The secret, he said, in reflecting on his 60th jubilee in 2013, was love: “I was attracted to the teaching of Jesus that I should not just love him, but accept the love he offers me. … The people who gathered round me at my jubilee came with the affection of years. … That is the beauty of the Christian contract. Such love is free and never taxed.”

Father McBride was born in Philadelphia Dec. 12, 1928, to the late Charles and Mary (Shannon) McBride and raised by his aunt, Mary Courtney, whom he regarded as his mother. He felt a call to the priesthood early in his life at his home parish of St. Patrick in central Philadelphia.

He entered the Norbertine Order and was vested as a novice Aug. 28, 1946. Two years later, he professed simple vows and began teaching English and Latin at St. Norbert High School in De Pere. In 1950, he received a bachelor’s degree in philosophy from St. Norbert College.


Father McBride professed solemn vows Aug. 28, 1951, and was ordained to the priesthood June 20, 1953. He was appointed associate pastor of St. Joseph Parish in De Pere while continuing to teach at the high school. In 1958, he was asked to be celebrant of the Mass on WBAY-AM/FM radio, which he did for seven years.

When the new St. Norbert Abbey was built in 1959, Father McBride became the first novice master. He was sent to Brussels, Belgium, in June 1963 and obtained a diploma in catechetics from the Lumen Vitae Institute. He earned a doctorate in religious education from The Catholic University of America in Washington in 1972.

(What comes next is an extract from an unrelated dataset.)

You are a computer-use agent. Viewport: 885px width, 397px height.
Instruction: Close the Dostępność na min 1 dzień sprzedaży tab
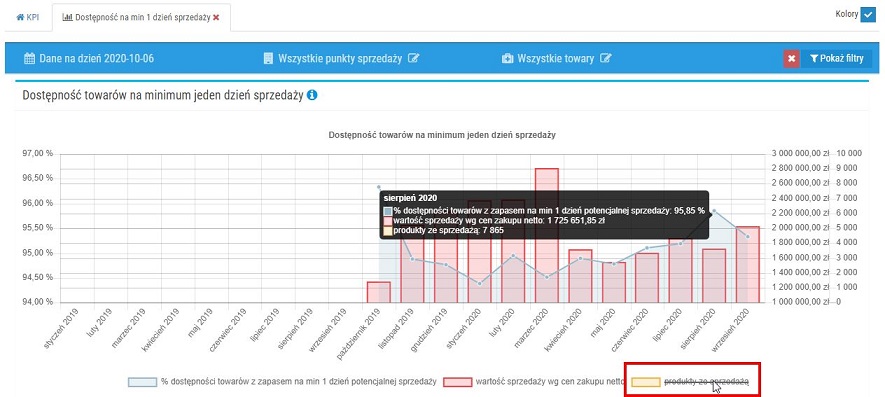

Father McBride was the founder and executive director of the department of religious education at the National Catholic Educational Association from 1972 to 1979. He received the NCEA Board Award for distinguished service.

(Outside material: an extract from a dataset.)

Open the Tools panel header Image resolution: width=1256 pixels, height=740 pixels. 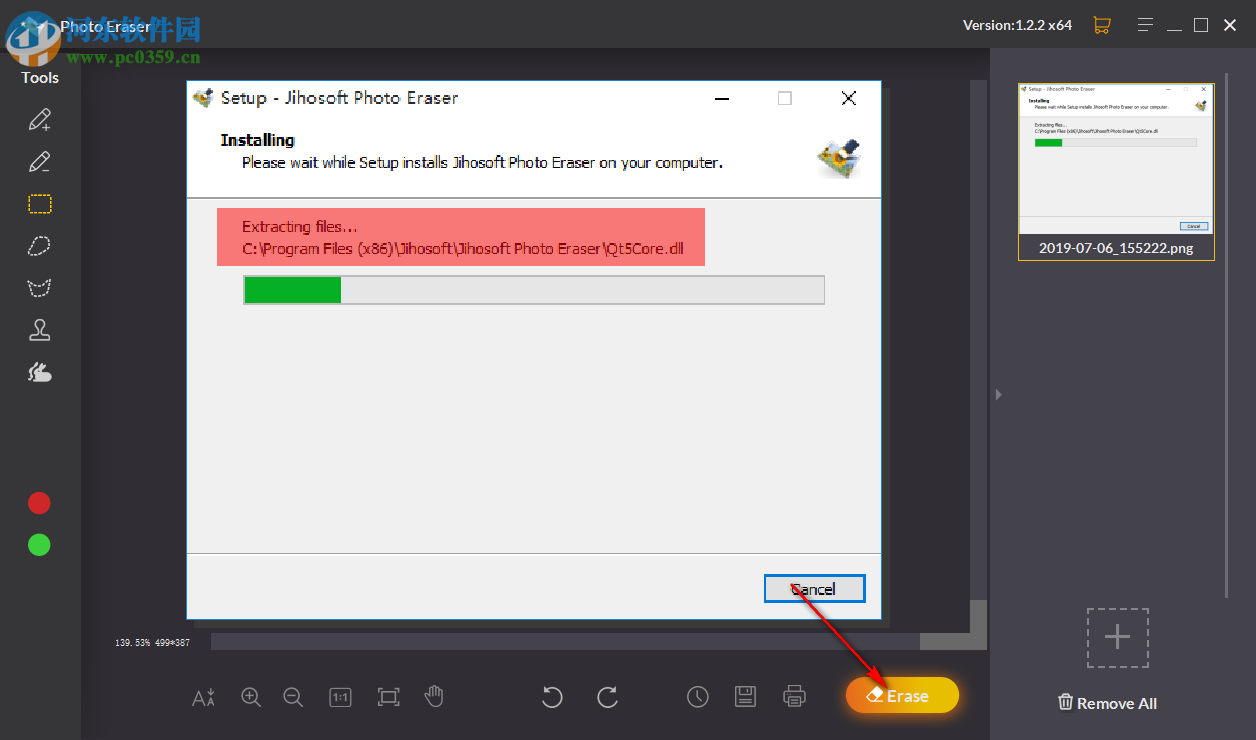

In 1983, Father McBride traveled to New Mexico and at the invitation of the archbishop of Santa Fe became the president of the University of Albuquerque, a small Catholic institution founded in 1950 by the Franciscan Sisters of Colorado Springs, Colorado. After his fourth year there, the decision was made to close the school, because of its financial woes.

Upon receiving an invitation to Washington from the U.S. Catholic bishops, he was appointed to write the catechesis in preparation for the second pastoral visit to the United States of St. John Paul II in 1987 and also to be a special representative to the media during that visit.

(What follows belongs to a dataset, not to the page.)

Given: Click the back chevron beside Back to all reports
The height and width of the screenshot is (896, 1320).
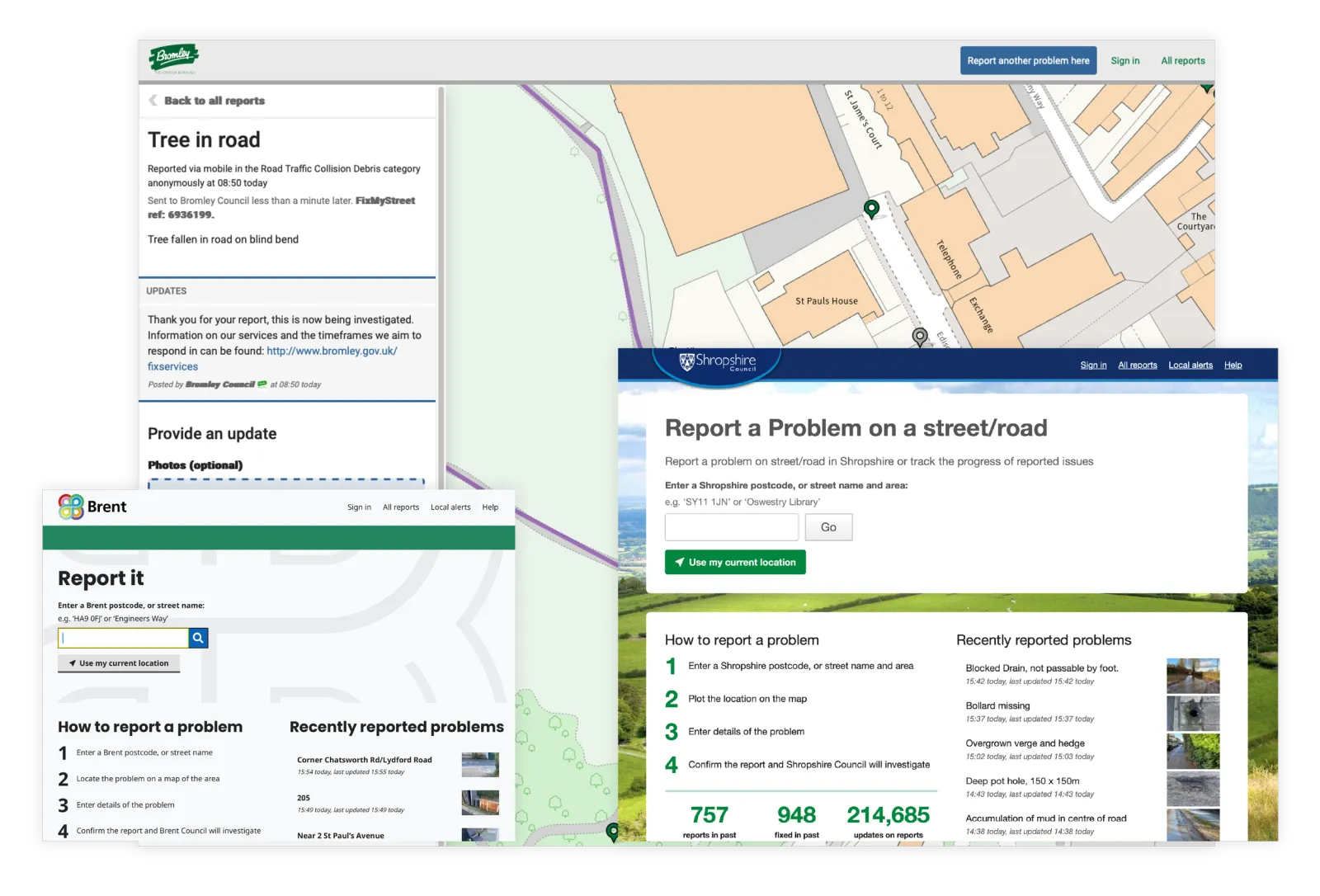Looking at the screenshot, I should coord(153,101).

Father McBride later served as consultant to the Archdiocese of Boston for the implementation of the Catechism of the Catholic Church and was a professor of homiletics and catechetics for nine years at Pope St. John XXIII National Seminary in Weston, Massachusetts.

In 1992, Father McBride became the spiritual director for the U.S. branch of Aid to the Church in Need, which was founded by Norbertine Father Werenfried Van Straaten after World War II to provide food, clothing and the sacraments for the thousands of refugees who fled west from the countries behind the Iron Curtain.

Father McBride celebrated his golden jubilee as a priest in 1983 and decided to return home to De Pere, which is in the Diocese of Green Bay, Wisconsin.

In 2015 and 2016, Father McBride was a columnist for The Compass, Green Bay’s diocesan newspaper. He lectured and wrote dozens of articles and 68 books.

His book “All I Own I Owe,” takes readers on a journey from his birth to Irish immigrant parents and his childhood in the Irish community of Philadelphia’s Center City District, to his education and early vocation as a seminarian, through the changes of the Second Vatican Council and the church’s increased focus on religious education for both children and adults.

Also among his books were several volumes of meditation and commentary on various books of the Gospel that were published by Our Sunday Visitor in Huntington, Indiana. His 1994 book “Essentials of the Faith: A Guide to the Catechism of the Catholic Church” and 1996’s “Father McBride’s Teen Catechism” also were published by OSV.

He was awarded an honorary doctorate by both St. Norbert College in De Pere and Belmont Abbey College in Belmont, North Carolina.

Father McBride is survived by the Norbertine Community, cousins Edward Dougherty and Therese Dougherty and their families. He was preceded in death by his parents and aunt, Mary Courtney. The Norbertine Community will privately celebrate a funeral Mass.